ACDP is deliberately opinionated and carries corresponding limitations:
- Depends on threat intelligence quality. Incorrect assumptions about adversary intent produce systematically misaligned priorities.
- Does not design controls. It orders candidate controls. Baseline security hygiene is assumed to exist.
- Resists exhaustive coverage. It forces decisions about what not to prioritize - which may be politically difficult in organizations invested in comprehensive compliance narratives.

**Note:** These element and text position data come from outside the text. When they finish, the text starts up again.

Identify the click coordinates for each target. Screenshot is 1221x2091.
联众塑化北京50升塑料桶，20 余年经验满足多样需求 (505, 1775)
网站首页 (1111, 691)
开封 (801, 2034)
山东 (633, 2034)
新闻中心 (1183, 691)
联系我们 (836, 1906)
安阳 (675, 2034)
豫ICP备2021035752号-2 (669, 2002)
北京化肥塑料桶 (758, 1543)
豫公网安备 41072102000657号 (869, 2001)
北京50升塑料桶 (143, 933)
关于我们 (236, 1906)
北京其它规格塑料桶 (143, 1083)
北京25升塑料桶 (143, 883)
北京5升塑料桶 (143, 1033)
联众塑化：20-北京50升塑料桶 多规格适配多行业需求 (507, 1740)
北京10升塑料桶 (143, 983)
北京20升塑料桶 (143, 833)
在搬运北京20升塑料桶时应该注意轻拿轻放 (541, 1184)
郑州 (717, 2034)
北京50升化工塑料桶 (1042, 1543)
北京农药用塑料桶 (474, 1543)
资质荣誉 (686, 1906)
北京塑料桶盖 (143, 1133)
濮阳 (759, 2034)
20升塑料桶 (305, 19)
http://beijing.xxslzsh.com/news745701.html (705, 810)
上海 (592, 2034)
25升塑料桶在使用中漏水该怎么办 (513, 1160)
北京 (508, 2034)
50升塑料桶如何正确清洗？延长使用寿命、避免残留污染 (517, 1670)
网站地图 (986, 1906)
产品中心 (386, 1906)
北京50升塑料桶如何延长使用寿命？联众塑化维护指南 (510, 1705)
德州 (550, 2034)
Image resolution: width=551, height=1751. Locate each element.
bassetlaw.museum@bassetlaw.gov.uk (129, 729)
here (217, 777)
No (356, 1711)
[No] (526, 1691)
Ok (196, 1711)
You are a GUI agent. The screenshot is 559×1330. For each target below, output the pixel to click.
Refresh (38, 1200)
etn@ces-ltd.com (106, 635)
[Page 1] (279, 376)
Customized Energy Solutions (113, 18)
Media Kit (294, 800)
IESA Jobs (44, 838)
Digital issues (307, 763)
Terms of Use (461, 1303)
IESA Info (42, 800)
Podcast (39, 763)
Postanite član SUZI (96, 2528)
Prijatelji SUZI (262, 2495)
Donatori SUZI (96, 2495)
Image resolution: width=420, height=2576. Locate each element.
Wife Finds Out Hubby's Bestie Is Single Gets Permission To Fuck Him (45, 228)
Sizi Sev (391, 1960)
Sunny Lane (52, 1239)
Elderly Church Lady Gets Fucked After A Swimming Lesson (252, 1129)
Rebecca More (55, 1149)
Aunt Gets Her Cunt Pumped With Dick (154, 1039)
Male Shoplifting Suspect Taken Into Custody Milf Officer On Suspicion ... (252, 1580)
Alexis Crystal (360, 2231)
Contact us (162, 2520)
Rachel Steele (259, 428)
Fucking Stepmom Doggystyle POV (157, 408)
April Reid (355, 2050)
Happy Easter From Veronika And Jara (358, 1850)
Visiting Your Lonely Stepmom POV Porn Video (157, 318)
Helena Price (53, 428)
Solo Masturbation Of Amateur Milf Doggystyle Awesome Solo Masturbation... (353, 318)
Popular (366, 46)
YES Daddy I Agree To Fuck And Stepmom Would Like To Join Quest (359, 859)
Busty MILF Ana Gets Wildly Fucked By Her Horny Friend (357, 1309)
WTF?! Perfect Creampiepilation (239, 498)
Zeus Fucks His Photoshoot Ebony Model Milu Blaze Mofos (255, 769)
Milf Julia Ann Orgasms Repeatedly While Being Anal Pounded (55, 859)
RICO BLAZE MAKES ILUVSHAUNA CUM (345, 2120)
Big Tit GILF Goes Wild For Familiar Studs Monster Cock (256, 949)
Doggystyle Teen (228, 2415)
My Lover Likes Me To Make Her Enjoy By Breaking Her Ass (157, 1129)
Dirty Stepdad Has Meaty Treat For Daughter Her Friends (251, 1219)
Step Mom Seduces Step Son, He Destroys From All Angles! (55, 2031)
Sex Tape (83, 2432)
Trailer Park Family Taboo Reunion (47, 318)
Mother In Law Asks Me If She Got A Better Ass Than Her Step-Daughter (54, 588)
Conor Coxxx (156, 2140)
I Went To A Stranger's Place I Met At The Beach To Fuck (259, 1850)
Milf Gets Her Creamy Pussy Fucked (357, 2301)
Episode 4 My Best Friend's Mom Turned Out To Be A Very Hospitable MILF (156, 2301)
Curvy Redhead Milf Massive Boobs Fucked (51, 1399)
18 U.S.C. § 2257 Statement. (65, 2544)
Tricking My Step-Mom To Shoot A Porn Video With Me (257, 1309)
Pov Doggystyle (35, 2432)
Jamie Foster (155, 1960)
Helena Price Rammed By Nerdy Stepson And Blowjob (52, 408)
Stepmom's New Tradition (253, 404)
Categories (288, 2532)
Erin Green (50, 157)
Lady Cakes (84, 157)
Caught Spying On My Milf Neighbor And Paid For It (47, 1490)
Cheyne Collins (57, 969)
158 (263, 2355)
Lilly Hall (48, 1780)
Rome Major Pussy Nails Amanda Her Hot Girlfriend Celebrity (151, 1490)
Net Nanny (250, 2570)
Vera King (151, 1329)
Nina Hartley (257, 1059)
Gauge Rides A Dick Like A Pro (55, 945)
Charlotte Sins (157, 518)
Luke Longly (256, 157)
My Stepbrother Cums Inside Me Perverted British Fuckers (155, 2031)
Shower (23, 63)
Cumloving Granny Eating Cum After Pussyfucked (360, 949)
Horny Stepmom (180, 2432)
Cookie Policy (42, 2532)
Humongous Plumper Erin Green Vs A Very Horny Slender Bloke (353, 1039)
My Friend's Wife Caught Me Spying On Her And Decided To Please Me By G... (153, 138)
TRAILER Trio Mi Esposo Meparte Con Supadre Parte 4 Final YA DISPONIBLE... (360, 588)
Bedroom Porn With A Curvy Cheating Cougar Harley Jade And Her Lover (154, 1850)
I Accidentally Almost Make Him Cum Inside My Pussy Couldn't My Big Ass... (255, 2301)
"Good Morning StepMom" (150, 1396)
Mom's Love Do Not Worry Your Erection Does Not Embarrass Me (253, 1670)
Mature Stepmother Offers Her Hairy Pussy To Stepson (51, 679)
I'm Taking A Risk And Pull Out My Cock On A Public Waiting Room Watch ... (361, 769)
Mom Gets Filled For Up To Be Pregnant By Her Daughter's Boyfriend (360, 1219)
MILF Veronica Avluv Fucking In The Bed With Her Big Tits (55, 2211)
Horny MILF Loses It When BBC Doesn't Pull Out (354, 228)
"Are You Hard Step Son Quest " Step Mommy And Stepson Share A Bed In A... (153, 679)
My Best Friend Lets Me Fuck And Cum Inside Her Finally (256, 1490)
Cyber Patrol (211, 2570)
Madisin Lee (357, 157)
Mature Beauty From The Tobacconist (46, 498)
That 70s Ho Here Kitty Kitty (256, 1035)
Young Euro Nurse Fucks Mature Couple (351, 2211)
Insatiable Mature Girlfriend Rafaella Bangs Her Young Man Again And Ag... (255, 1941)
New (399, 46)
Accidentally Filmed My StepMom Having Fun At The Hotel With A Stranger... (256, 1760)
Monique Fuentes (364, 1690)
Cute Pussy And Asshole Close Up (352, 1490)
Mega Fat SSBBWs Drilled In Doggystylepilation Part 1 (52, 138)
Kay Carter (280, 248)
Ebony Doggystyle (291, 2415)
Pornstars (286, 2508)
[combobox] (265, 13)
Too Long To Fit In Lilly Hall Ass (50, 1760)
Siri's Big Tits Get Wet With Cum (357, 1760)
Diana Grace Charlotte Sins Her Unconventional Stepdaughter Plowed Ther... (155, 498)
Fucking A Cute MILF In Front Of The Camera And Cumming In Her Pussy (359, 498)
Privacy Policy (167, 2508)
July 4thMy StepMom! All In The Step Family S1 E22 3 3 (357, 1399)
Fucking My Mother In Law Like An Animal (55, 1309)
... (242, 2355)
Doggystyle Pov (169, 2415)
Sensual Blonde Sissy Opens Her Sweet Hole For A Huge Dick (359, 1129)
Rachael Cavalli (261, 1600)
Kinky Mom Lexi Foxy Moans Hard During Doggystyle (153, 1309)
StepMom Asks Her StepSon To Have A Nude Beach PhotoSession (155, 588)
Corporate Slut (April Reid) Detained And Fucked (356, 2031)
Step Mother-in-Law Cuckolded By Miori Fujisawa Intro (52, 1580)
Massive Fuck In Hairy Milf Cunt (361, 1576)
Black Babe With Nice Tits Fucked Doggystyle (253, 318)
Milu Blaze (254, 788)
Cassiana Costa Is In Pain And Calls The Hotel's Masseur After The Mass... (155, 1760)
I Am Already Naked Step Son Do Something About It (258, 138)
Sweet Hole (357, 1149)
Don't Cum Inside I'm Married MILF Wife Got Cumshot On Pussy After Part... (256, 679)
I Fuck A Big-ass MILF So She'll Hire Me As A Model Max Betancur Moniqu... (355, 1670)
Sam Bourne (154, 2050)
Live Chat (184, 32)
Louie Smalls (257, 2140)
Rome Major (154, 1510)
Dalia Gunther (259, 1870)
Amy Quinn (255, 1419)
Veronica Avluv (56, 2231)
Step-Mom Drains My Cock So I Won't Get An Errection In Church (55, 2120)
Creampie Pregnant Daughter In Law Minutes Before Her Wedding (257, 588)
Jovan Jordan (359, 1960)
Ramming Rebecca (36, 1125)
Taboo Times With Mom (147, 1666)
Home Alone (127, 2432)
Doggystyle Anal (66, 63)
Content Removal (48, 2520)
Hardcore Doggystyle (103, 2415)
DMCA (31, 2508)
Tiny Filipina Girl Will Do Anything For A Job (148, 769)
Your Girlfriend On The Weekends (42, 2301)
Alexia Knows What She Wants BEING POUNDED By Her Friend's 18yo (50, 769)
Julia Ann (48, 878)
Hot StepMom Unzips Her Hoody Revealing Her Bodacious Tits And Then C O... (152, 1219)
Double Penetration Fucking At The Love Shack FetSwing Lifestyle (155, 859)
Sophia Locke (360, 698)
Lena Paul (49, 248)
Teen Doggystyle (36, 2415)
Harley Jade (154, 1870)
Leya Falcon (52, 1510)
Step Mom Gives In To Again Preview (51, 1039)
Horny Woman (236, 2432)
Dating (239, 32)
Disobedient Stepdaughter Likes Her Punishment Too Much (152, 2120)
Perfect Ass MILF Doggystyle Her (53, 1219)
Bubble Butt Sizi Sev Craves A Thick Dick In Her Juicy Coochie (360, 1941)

- Weighting is judgment. The weighting vector encodes strategic assumptions that cannot be derived from data alone. ACDP requires these be explicit; it does not eliminate them.
ACDP is part of the Malwarebox research ecosystem, alongside:
- Kraken - continuous observation platform for adversary infrastructure
- IIM - Infrastructure Intelligence Model for structural adversary analysis
- ACDP - this methodology
The three components form an analytical loop: observation produces structure (Kraken → IIM), structure produces priority (IIM → ACDP), and priority drives further observation (ACDP → Kraken). ACDP is usable standalone with threat intelligence from any source. Integration with the broader ecosystem amplifies its precision by making inputs auditable and scoring reproducible across teams and over time.
The full technical paper is available at acdp.malwarebox.eu.
It covers the methodology in depth, including:
- Positioning relative to behavioral catalogs, control frameworks, and risk quantification
- The ACDP perspective - three framing shifts from conventional prioritization
- Detailed scoring framework with axis anchor descriptions
- Actor-specific weighting rationale
- Full Sandworm worked example
- Limitations and trade-offs
- Integration with broader intelligence workflows
ACDP is an open methodology. Contributions are welcome in several forms:
- Actor profile templates - weighting vectors and rationale for specific threat actor categories
- Worked examples - fully scored prioritizations against named adversaries
- Critique - challenges to the methodology, its assumptions, or specific scoring decisions
- Tooling - scripts, templates, or integrations that automate parts of ACDP workflows
Open an issue or pull request. Substantive critique is explicitly welcomed - the value of the methodology is that its outputs are contestable.
If you reference ACDP in published work, please cite:
Dost, R. (2026). Actor-Centric Defensive Prioritization (ACDP):
A Methodology for Aligning Defensive Investment with Adversary Intent.
Malwarebox Research. https://acdp.malwarebox.eu
This methodology and its documentation are released under CC BY 4.0. You may use, adapt, and redistribute it freely with attribution.